By analyzing RNA localization within subcellular compartments, scientists can gain a clearer understanding of how spatial organization influences RNA regulation in health and disease.
RNA partitioning is critical for cell fate decisions and overall cellular function. Cells sort RNA molecules into specific organelles, such as mitochondria, and membraneless subcellular compartments, including stress granules (SGs).1 This spatial distribution affects the molecules’ processing, translation, degradation, and storage.2 For example, researchers have observed that cells under stress partition particular mRNA species into SGs to regulate their translation and stability.3
Drawbacks of Existing Subcellular RNA Profiling Techniques
Although numerous spatial transcriptomics analyses exist for evaluating RNA localization, these methods face several limitations.
Cell fractionation techniques, such as density gradient centrifugation, separate subcellular compartments based on their different physiochemical properties, enabling subsequent RNA sequencing of the desired fractions.4 However, researchers cannot purify all compartments through fractionation, and subcellular compartments of similar density can co-fractionate. These methods also necessitate the use of millions of cells.5
High-throughput imaging techniques, including multiplexed error-robust fluorescence in situ hybridization, employ probes to examine the distribution of thousands of RNA molecules simultaneously.4 But optical constraints limit the total number of RNA species that scientists can visualize at one time. Moreover, these techniques often require highly trained personnel and specialized equipment.
Proximity labeling approaches, such as APEX sequencing, use enzymes fused to targeting peptides or proteins to label RNA molecules within particular subcellular compartments before enrichment and sequencing.2 However, these methods require that the cells express engineered fusion proteins.6
Advancing RNA Mapping with a Novel Approach
Haiqi Chen, a reproductive biologist and biotechnology researcher from the University of Texas Southwestern Medical Center, and his team developed a new subcellular transcriptomics-based spatial biology method called photoselection of transcriptome over nanoscale (PHOTON), which combines imaging and sequencing.5
PHOTON uses photocleavable primers to bind to RNA molecules within fixed specimens. Following in situ reverse transcription to build the photocaged cDNA library, the researchers labeled the selected subcellular compartments using a fluorescent dye. They then employed a high-resolution microscope and image segmentation pipeline to automatically identify the stained compartments and apply near-ultraviolet laser light to just those regions.5 This illumination breaks the photocleavable link attaching the fluorophores to the cDNA molecules, thereby exposing the molecules’ phosphate groups. Moreover, it restores the ability of modified nucleotides in the incorporated primers to form base pairs, known as uncaging. Chen and his group then extracted the nucleic acids and attached PCR handles to the uncaged cDNA molecules only. Following magnetic bead isolation and PCR amplification, they prepared the sequencing library and subjected it to next-generation sequencing.
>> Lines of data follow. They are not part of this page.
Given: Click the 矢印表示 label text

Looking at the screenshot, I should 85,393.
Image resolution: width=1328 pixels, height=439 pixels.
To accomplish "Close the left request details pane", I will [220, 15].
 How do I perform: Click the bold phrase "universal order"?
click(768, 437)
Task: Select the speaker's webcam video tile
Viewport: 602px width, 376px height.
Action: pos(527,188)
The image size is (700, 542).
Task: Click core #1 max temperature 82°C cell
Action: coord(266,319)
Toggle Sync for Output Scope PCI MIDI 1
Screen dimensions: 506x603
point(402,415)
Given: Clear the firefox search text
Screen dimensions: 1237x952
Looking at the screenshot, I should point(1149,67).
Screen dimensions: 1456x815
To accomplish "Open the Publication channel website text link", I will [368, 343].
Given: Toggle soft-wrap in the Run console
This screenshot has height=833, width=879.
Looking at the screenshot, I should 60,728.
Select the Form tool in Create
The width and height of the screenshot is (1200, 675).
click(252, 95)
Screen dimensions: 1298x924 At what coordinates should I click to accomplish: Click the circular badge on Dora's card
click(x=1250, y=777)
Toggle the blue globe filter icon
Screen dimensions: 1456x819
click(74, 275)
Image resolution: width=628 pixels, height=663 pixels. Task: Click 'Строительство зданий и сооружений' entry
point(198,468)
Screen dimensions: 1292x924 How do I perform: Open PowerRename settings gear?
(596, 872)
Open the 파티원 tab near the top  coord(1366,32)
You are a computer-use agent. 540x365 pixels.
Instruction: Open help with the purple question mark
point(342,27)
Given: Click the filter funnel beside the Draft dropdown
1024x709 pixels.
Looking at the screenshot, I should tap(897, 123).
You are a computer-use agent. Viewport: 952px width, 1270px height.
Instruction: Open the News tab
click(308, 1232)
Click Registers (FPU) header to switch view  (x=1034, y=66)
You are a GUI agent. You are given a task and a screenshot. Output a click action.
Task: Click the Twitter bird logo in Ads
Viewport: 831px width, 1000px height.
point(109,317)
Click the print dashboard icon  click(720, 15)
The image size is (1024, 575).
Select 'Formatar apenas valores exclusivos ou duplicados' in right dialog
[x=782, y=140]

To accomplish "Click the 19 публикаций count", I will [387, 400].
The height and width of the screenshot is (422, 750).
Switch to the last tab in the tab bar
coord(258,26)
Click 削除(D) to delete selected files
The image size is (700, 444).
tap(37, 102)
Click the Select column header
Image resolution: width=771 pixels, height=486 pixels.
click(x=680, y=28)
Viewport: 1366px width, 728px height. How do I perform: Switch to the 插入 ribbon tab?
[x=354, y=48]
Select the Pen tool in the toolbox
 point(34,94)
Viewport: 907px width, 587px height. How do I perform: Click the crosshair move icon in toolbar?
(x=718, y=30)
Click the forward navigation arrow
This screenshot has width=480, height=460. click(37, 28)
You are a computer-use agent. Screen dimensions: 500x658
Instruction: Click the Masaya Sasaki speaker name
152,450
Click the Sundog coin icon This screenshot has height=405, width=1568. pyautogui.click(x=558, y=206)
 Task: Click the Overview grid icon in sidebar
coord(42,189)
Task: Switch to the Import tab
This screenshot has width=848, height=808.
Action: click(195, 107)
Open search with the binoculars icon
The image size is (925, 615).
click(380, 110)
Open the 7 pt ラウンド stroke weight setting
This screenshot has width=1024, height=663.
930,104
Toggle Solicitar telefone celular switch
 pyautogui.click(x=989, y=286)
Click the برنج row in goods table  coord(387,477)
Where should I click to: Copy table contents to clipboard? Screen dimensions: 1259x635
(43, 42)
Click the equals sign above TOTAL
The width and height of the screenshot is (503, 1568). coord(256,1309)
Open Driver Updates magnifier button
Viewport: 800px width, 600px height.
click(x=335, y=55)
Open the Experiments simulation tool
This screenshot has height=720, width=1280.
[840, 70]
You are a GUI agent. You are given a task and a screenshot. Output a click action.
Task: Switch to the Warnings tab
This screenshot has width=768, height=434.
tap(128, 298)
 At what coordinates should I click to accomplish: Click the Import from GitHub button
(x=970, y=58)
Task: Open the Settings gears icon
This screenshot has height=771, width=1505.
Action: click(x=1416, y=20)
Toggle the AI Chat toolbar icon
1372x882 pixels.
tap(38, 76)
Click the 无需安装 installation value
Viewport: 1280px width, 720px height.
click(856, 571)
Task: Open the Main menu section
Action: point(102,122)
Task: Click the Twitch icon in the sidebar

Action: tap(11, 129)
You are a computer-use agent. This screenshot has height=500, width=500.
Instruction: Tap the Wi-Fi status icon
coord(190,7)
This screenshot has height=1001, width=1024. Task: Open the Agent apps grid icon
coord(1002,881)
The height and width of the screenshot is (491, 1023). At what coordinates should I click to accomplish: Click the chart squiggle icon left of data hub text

Uncovering Compartment-Specific RNA Signatures with PHOTON
To identify which RNA species the nucleoli and mitochondria of cultured cells preferentially accumulate, Chen and his team used PHOTON to analyze the molecules within those compartments and in whole cells.5 They detected more small nucleolar RNA species in the nucleoli compared to the whole cell transcriptomic data, confirming previous predictions that these RNA molecules localize to the nucleolus. Additionally, the researchers observed the enrichment of several known mitochondrial transcripts within the mitochondrial network. Collectively, these results suggest that PHOTON can accurately assess the subcellular distribution of RNA.
This powerful method also offers scientists an opportunity to examine how subcellular compartments, such as SGs, recruit RNA.5 After treating the cells with sodium arsenite to induce SG formation, the team found that long mRNA molecules were more abundant in SGs compared to shorter transcripts, consistent with earlier findings.7 Researchers had previously hypothesized that N6-methyladenosine (m6A) modifications could be important for this length-dependent partitioning. By treating the cells with a drug to decrease the transcripts’ m6A methylation, Chen and his group detected fewer long mRNA molecules within SGs. This suggested that the m6A marks affect the sorting of RNA into SGs, where this mechanism may play a critical role in how cells respond to stress under normal and disease-related conditions.